The Reserve Bank of India (RBI) has reiterated its opposition to cryptocurrencies and highlighted how they can undermine sovereign control over the money supply, as well as weaken the exchange rate, again highlighting the danger posed by cryptocurrencies for India and other developing countries in general.

In its latest Financial Stability Report of June 2022, the RBI stated that cryptocurrencies are essentially private currencies, and as seen, “Historically, private currencies have led to instability and dollarization, as they create parallel monetary systems, which can undermine sovereign control over the money supply, interest rates and macroeconomic stability.

He said cryptocurrencies cannot be considered “currencies” because they have no issuer. This is why they are not a debt instrument or a financial asset, nor do they have any intrinsic value. This is also the reason why they can undermine the existing financial stability.

“For developing economies, cryptocurrencies can erode capital account regulation, which can weaken exchange rate management. Furthermore, cryptocurrencies can lead to disintermediation of the formal financial system, undermining financial stability,” the RBI report states.

The other danger, according to the report, is that cryptocurrencies are created on the decentralized system, which is designed to bypass the financial system and all of its controls, including anti-money laundering (AML) and/or or the fight against financial terrorism (CFT) and knowing your client’s settlement (KYC).

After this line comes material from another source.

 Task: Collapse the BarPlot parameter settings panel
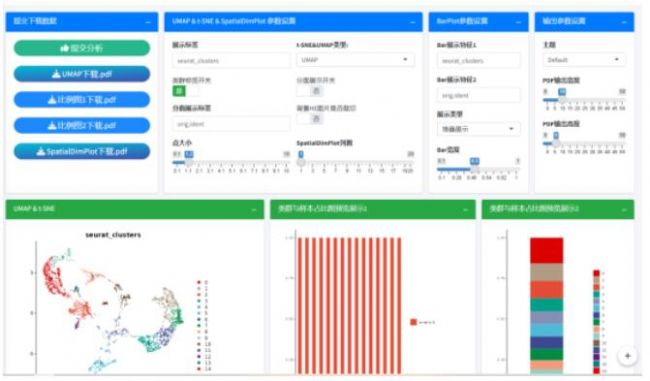point(518,22)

He further stated that cryptocurrencies are characterized by highly volatile prices, as evidenced by the large fluctuation in the market value of crypto assets, which increased tenfold from the start of 2020 to the end of 2021, peaking at almost 3 trillion. dollars, before dropping sharply below. 1 trillion US dollars.

“The risks of stablecoins that claim to maintain stable value relative to existing fiat currencies require close monitoring, in particular – they are akin to money market funds and face redemption risks and investor runs similar because they are backed by assets that may lose value or become illiquid during times of market stress,” the report added.

The report further indicates that at present, the risks related to crypto assets for financial stability currently appear to be limited because their overall size is small (0.4% of global financial assets) and their interconnection with the traditional financial system. is also limited. . That said, the risks could increase as these crypto assets and their supporting ecosystem evolve.